Minor dotknął ekranu.
– Twierdzę, że nawet przy najniższym tempie wznoszenia nasz bohater opuszczał asfalt przyciśnięty grawitacją osiemnastu G. Gdyby ważył dziewięćdziesiąt kilo, miałby…
– Miałby na twarzy i piersi odpowiednik ponad półtora tysiąca dodatkowych kilogramów – dokończył sierżant. – O rany! – Nagle w jego radiu zaskrzeczało. – Przepraszam – powiedział. – Muszę odebrać. – Odszedł kilka metrów i wsłuchał się w zgrzyty i trzaski, Darwin tymczasem wyłączył komputer i włożył go do acury.
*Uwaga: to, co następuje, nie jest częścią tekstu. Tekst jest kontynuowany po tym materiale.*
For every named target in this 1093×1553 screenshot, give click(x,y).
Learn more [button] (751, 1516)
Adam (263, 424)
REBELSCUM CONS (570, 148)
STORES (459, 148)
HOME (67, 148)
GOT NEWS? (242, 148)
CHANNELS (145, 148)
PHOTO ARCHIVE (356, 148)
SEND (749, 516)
Samochód znowu chodził na jałowym biegu, dzięki czemu działała klimatyzacja. Cameron podszedł bliżej. Jego mina wyglądała na osobliwe skrzyżowanie uśmiechu i grymasu. – Technicy właśnie wykopali w leju kierownicę od el camino – oświadczył cicho. Dar czekał na ciąg dalszy. – Kości palców kierowcy pozostały wbite w plastik – kontynuował. – Głęboko wbite…
Minor wzruszył ramionami. Jego telefon zabrzęczał. Otworzył go, mówiąc do Camerona:
– To właśnie kocham w Kalifornii, Paul. Nie ruszasz się bez komórki. I wszędzie masz zasięg. – Wsłuchiwał się przez chwilę, po czym rzucił: – Będę za dwadzieścia minut. – Prztyknięciem zamknął telefon.
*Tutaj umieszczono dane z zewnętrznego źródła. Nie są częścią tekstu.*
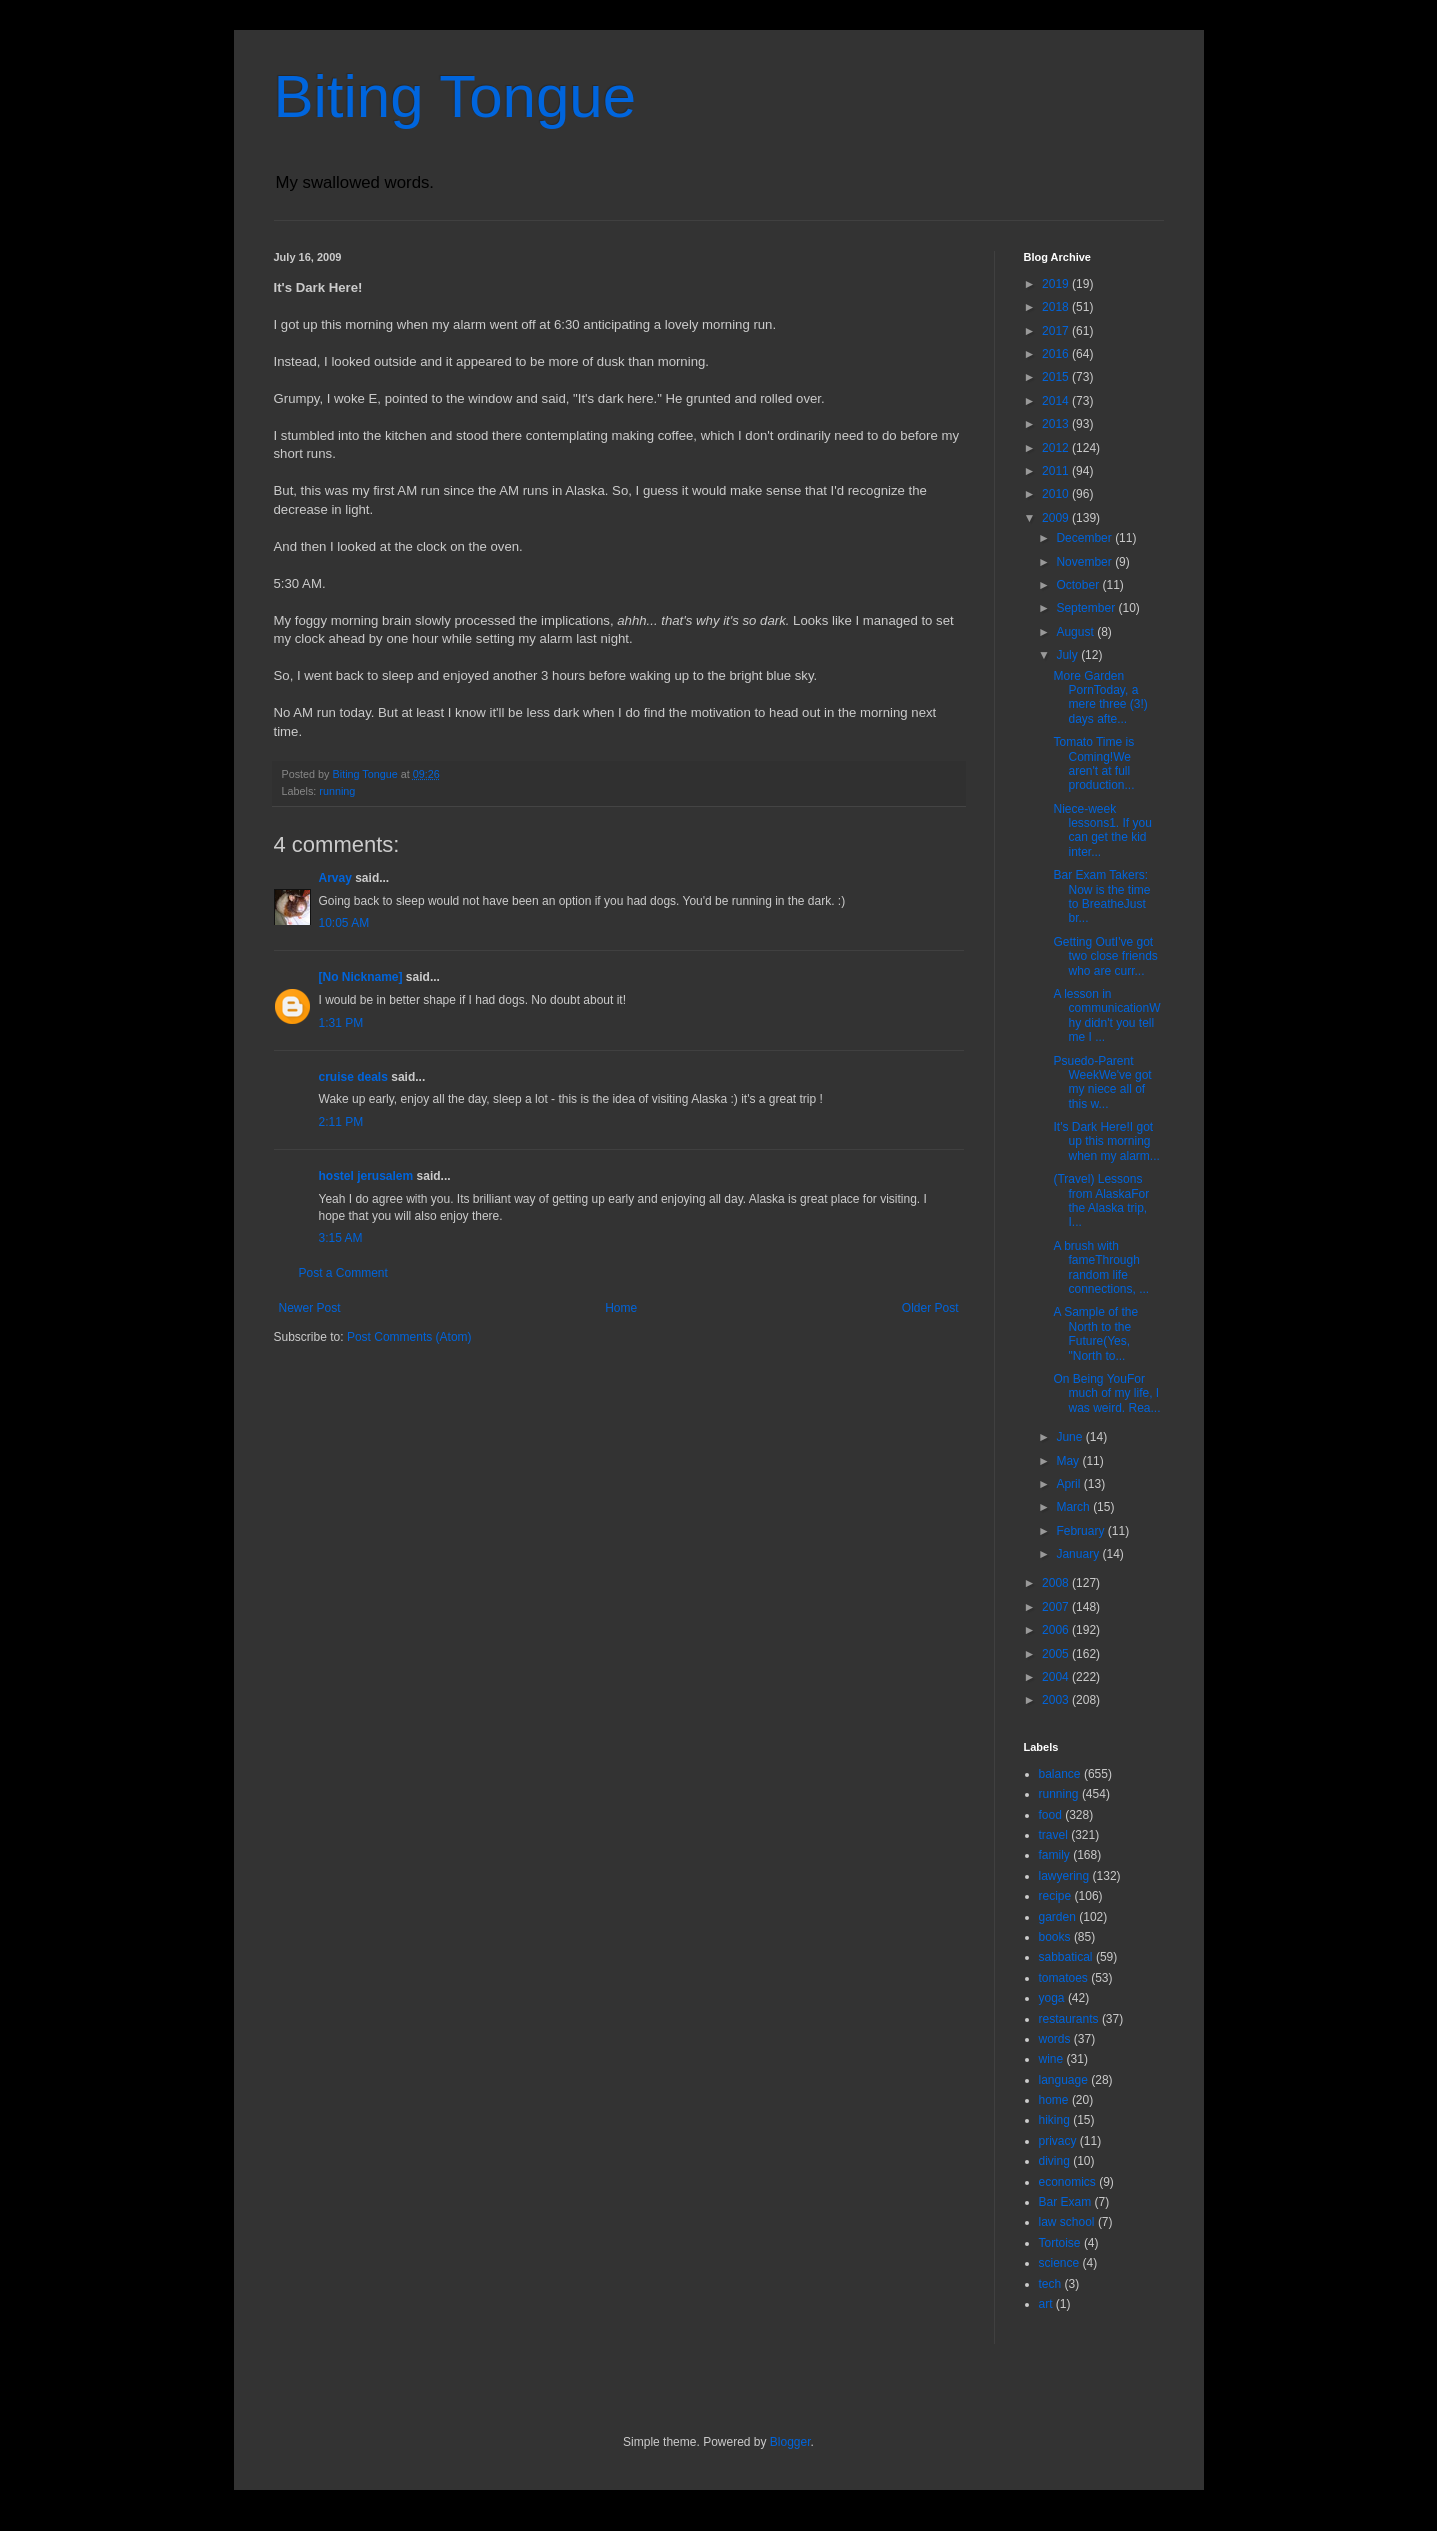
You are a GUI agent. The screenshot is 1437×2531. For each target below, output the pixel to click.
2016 (1057, 354)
– Czas ruszać do prawdziwej roboty? – spytał Cameron. Teraz szczerze się uśmiechał i wyraźnie zapamiętywał tę frazę, aby w przyszłości powtarzać ją temu i owemu.
Darwin kiwnął głową.
– Dzwonił Lawrence Stewart, mój szef. Ma dla mnie sprawę jeszcze dziwniejszą niż to gówno.
– Semper fi [Semper fi(des) (łac.) – Zawsze wierni; motto marines.] – rzucił Cameron do nikogo w szczególności.
– O seclum insipiens et inficetum [(łac.) – O bezrozumna i prostacka epoko.] – odparował Dar do tej samej widowni.